Arriving in style, progressive filmmaker and longtime activist, Michael Moore, showed up unannounced at the Michigan Capitol building and delivered a stern message to the state's GOP Gov. Rick Snyder: If the water in Flint is safe, drink some yourself.
Moore used a hose connected to a tank truck that read, "Flint water" and sprayed it towards the building, the Detroit News reported. "Gov. Snyder, drink the water," Moore said, as he stared down the Capitol holding a glass of water in his hand.
During the brief stunt, he was surrounded by a film crew for an upcoming project of his, but Moore and the camera crew declined to discuss any details.
The demonstration also came in light of Snyder's decision earlier this month, in which he announced that residents of Flint would no longer receive free bottled water, as Salon has previously reported. Snyder cited nearly two years of state test results, which he said proved the water's lead levels were safe to drink.
"The scientific data now proves the water system is stable and the need for bottled water has ended," he said at the time. "Since Flint’s water is now well within the standards set by the federal government, we will now focus even more of our efforts on continuing with the health, education and economic development assistance needed to help move Flint forward."
Moore, who was born in suburbs just outside of Flint, has been one of the leading voices and has continued to raise concerns about the ongoing water crisis that has left the city devastated.
As a result of the disaster, the fertility rate in Flint plummeted.
The Washington Post elaborated:
That decline was primarily driven by what the authors call a “culling of the least healthy fetuses” resulting in a “horrifyingly large” increase in fetal deaths and miscarriages. The paper estimates that among the babies conceived from November 2013 through March 2015, “between 198 and 276 more children would have been born had Flint not enacted the switch in water,” write health economists Daniel Grossman of West Virginia University and David Slusky of Kansas University.
But residents of Flint have not been quick to trust the government's word that the water is safe again, and Flint Mayor Karen Weaver criticized Snyder's decision to end the free bottled water distribution.

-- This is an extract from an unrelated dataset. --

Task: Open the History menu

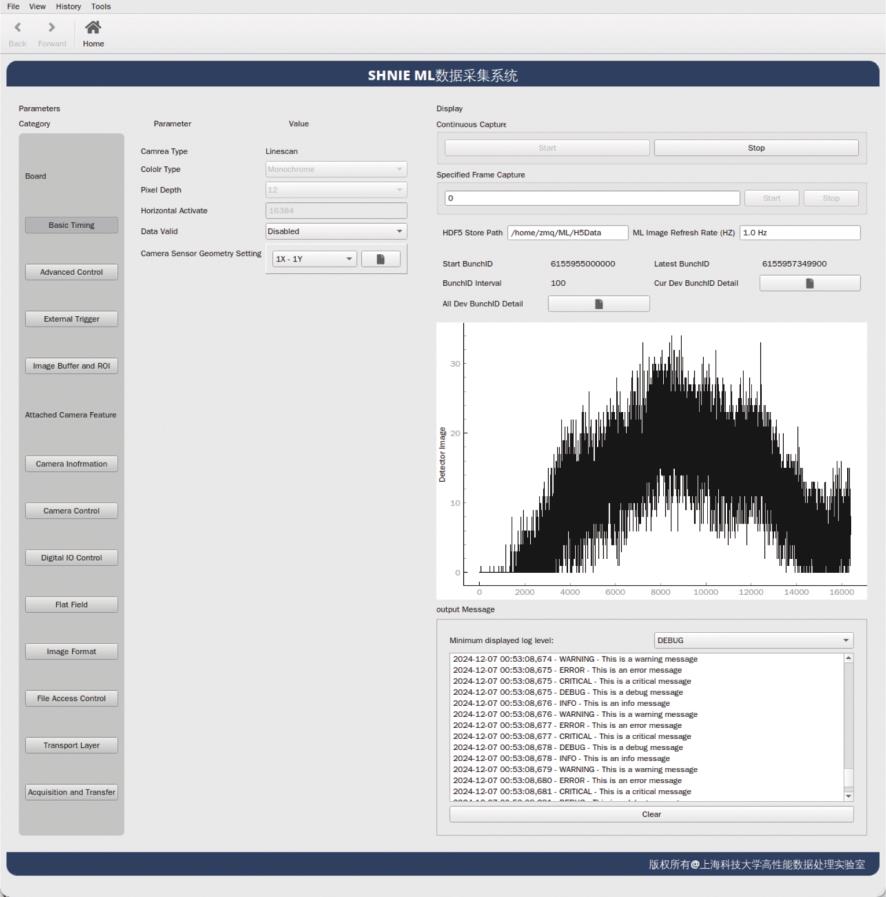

"I know this is not the situation any of us want to be in," she said. "We did not cause the man-made water disaster, therefore adequate resources should continue being provided until the problem is fixed and all the lead and galvanized pipes have been replaced. I will be contacting the Governor’s office immediately to express the insensitivity of the decision he made today and to make sure he is aware of the additional needs that I have requested for the residents of Flint."
A federal judge denied a Flint man's request to reinstate distribution of free bottled water on Friday. The man has alleged that his "home water was tested for lead this year and registered 1,330 parts per billion of lead in one test, far beyond the federal action limit of 15 ppb."